Tableau showcased how top retailers are using its software to evaluate sales, customer analytics, customer ID and segmentation, CPG planning and forecasting, supply chain solutions and more. Attendees had the opportunity to participate in a virtual reality experience demonstrating Tableau dashboards within a retail store environment.
As always, Microsoft had a massive presence on the show floor, highlighting some of the cutting-edge deployments and innovations from its technology partners. Among the game-changing tech in the booth was Lowe’s autonomous inventory bot that uses computer vision and machine learning to roam the aisles of Lowe’s San Francisco test stores and provide management with an up-to-date view of inventory levels on the shelf. Kroger was also on hand demoing its smart shelf solution. The unique digital shelf signage allows the retailer to seamlessly change prices and offer a personalized experience to shoppers. The tech is currently live in 17 stores, and Kroger plans to aggressively roll it out to 140 stores by year’s end.
Impinj displayed how Rain RFID technology can be used by retailers to go beyond simple inventory tracking. In a series of live demos, Impinj showed how RFID can ensure customer orders are accurate, track customer orders throughout the supply chain, provide interactive fitting room experiences and process quick, seamless checkout, among other functions.
Intel's booth showcased how the company is helping brick-and-mortar retailers revolutionize the way they are doing business. Memomi showcased its MemoryMirror technology, which records makeup sessions or allows users to virtually see makeup projected on their face and change colors and looks. Dutch retailer G-Star piloted the Intel Responsive Retail Sensor in over 20 stores, and has plans to scale globally to an additional 100 stores. Bossa Nova Robotics showcased their shelf-scanning robot already being tested. Gourmet candy retailer Lolli & Pops showcased how it uses computer vision and AI to provide a personalized customer experience. Through computer vision, Lolli & Pops “Magic Makers” recognize loyalty members in real-time as they enter the store. Then, using AI-enhanced analytics, they access members’ preferences and make personalized product recommendations.

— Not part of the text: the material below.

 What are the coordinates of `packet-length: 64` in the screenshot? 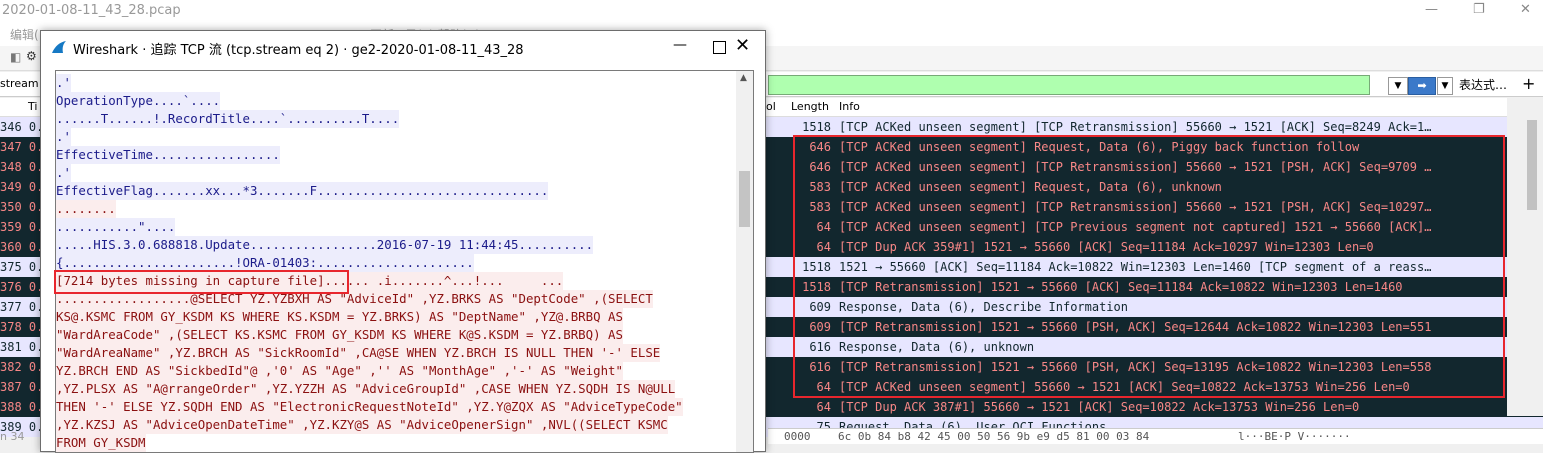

Cisco transformed its booth into an eye-catching display of digital disruption by creating its own toy store. ToyBox, a fully functional retail store enabled through a variety of technologies helped showcase the outcomes digital technology delivers. Beginning the journey on a mobile phone, "shoppers" got to use an interactive map to find their pre-chosen wish list items in the store. Thanks to RFID & QR codes on items, they were able to scan and add the items to purchase. Digital screens and advertisements changed based on shopper's proximity thanks to facial recognition and the checkout line was as smooth as walking through with scanned items already paid for through the app.